Greenwich GCSE results a ‘mixed bag’

Greenwich’s GCSE results reveal a mixed picture for summer 2014, with the general 5A*to C including English and Maths measure falling 6% on the previous year, while the more academic English Baccalaureate rose by 2% to a record 25.6%. 

Caption: 
Michael Gove, Secretary of State for Education

The importance of Conservative reforms to the exam league tables was made clear in this year’s results, as the English Baccalaureate rose from 10.1% in 2010 to 25.6% in 2014.  This focus on a more academic range of subjects means that a quarter of Greenwich school students now complete a curriculum designed to help their entry to and success at university.  The change in focus of the curriculum is most marked in Greenwich at St Ursula’s Convent School where in 2010 25% of students passed the English Baccalaureate, but now 65% achieve the same level.

The picture on the more general 5A* to C including English and Maths was less rosy, with substantial falls compared to the previous year at Eltham Hill (-27%), Harris Academy Greenwich (-15%), The John Roan (-12%) and Thomas Tallis (-13%).  In all of these schools except The John Roan, this drop appears to be linked to a fall in the pass rate for Maths which was substantially greater than the national average.  However, the fall within Greenwich appears to be less than that across the whole of England and the Borough remains above the national average on both GCSE measures.

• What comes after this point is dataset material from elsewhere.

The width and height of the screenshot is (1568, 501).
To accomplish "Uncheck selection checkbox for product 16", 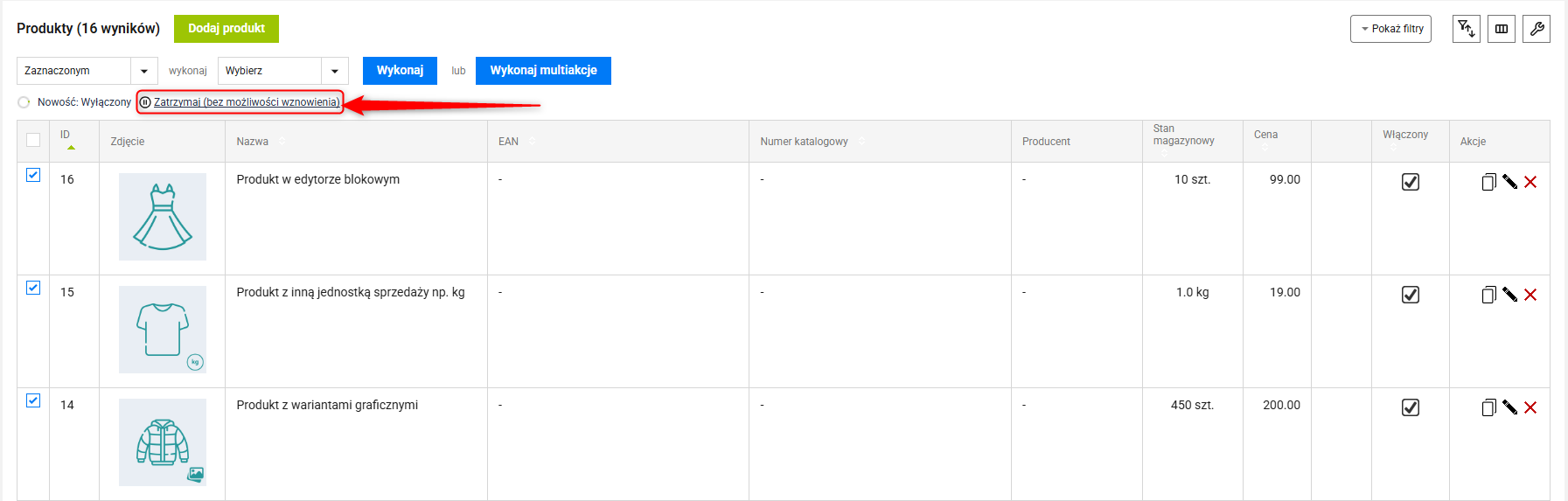I will (33, 175).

Leader of Greenwich Conservatives and Eltham Parliamentary candidate Cllr Spencer Drury (who also happens to be a teacher locally) said “I think the reforms introduced by Michael Gove were a real challenge for teachers.  They challenged the way we think and the way we do things, but in Greenwich they have been an outstanding success.  The Conservative reforms have helped schools focus on providing a more academic curriculum for students and raised Greenwich from below the national average at GCSE to above it.  Although this year’s results were a mixed bag, the improvement since 2010 has been substantial and students and teachers should be proud of their achievements.”

“I can only hope that these GCSE results feed through into better A level results, as currently Greenwich still lags far behind the national average on this measure and progress has been less marked (from 35% A* to B in 2010 to 40% in 2014).”

“Of course the bigger picture is that the fast expanding population across our Borough represents a real challenge for the Council and schools.  More places and more schools are needed and the Council should be facilitating this increase in provision more actively.”